Lv 24,5-9) numa situação de perigo de vida e não foi punido por isso.
De fato, esse evento ocorreu num sábado, dia no qual os pães eram
retirados do tabernáculo, substituídos por outros e disponibilizados
aos sacerdotes para seu alimento. Tal fato não prova que os pães da
proposição podiam ser comidos por qualquer um; pelo contrário, a
exceção prova a regra. Quebrar a Lei de Deus quando houver
necessidade não é o que Jesus ensina aqui. O que fica provado é que o
modo rígido e legalista dos fariseus de interpretar a Lei não explicava
tudo (cf. Mc 2,25-26).De fato, Davi só comeu os pães da proposição impunemente por ter Deus
concedido a ele esta prerrogativa naquele momento. De uma forma similar,
Jesus tem prerrogativas e autoridade superiores às da Tradição e da
própria Lei judaica, por isso diz: “Se Davi teve autorização para
quebrar o protocolo, muito mais o Senhor de Davi pode fazê-lo”. O provérbio “O sábado foi estabelecido (feito) por causa do homem, e não o homem por causa do sábado” é
peculiar a Marcos, não sendo retomada por Mateus e Lucas. É difícil
saber o motivo da omissão da frase nesses dois Evangelhos. O interesse
pode ser simplesmente o de resumir Marcos, gerando espaço para
introduzir outros materiais. Este é o costume de Mateus e Lucas. Outro
motivo seria o de eliminar qualquer ambiguidade ou mau uso da frase nas
comunidades receptoras das obras, embora seja muito questionável e
difícil imaginar quais seriam estes maus usos do provérbio.O sábado foi feito por causa do homem, e não o homem por causa do sábado”

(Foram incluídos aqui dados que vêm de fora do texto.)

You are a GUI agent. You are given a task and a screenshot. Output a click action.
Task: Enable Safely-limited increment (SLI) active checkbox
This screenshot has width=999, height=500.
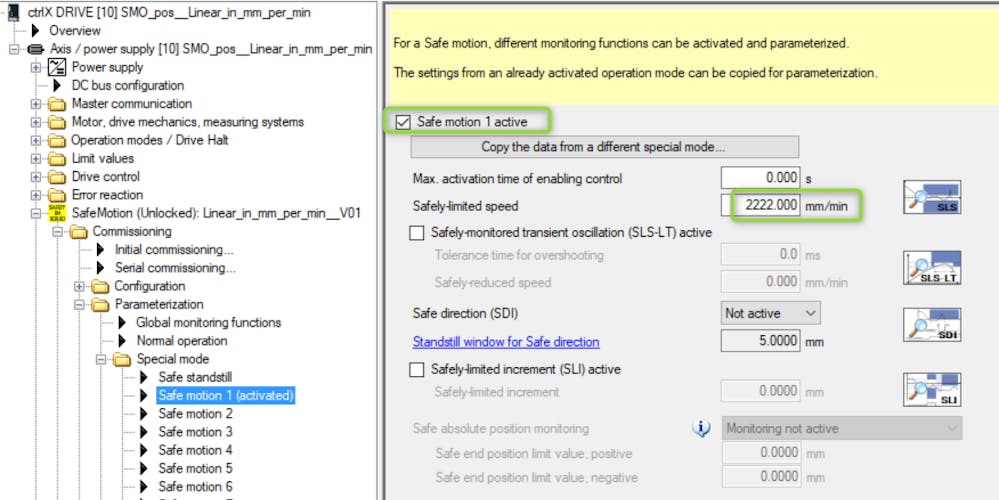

é uma clara alusão à criação. Jesus usa o verbo na chamada voz passiva
(‘foi feito’) para designar a ação de Deus. O Senhor criou o homem no
sexto dia e estabeleceu o sétimo como dia de repouso.A própria ordem da criação indica que o homem era o alvo do benefício do repouso sabático.Louvor e Glória ao Senhor!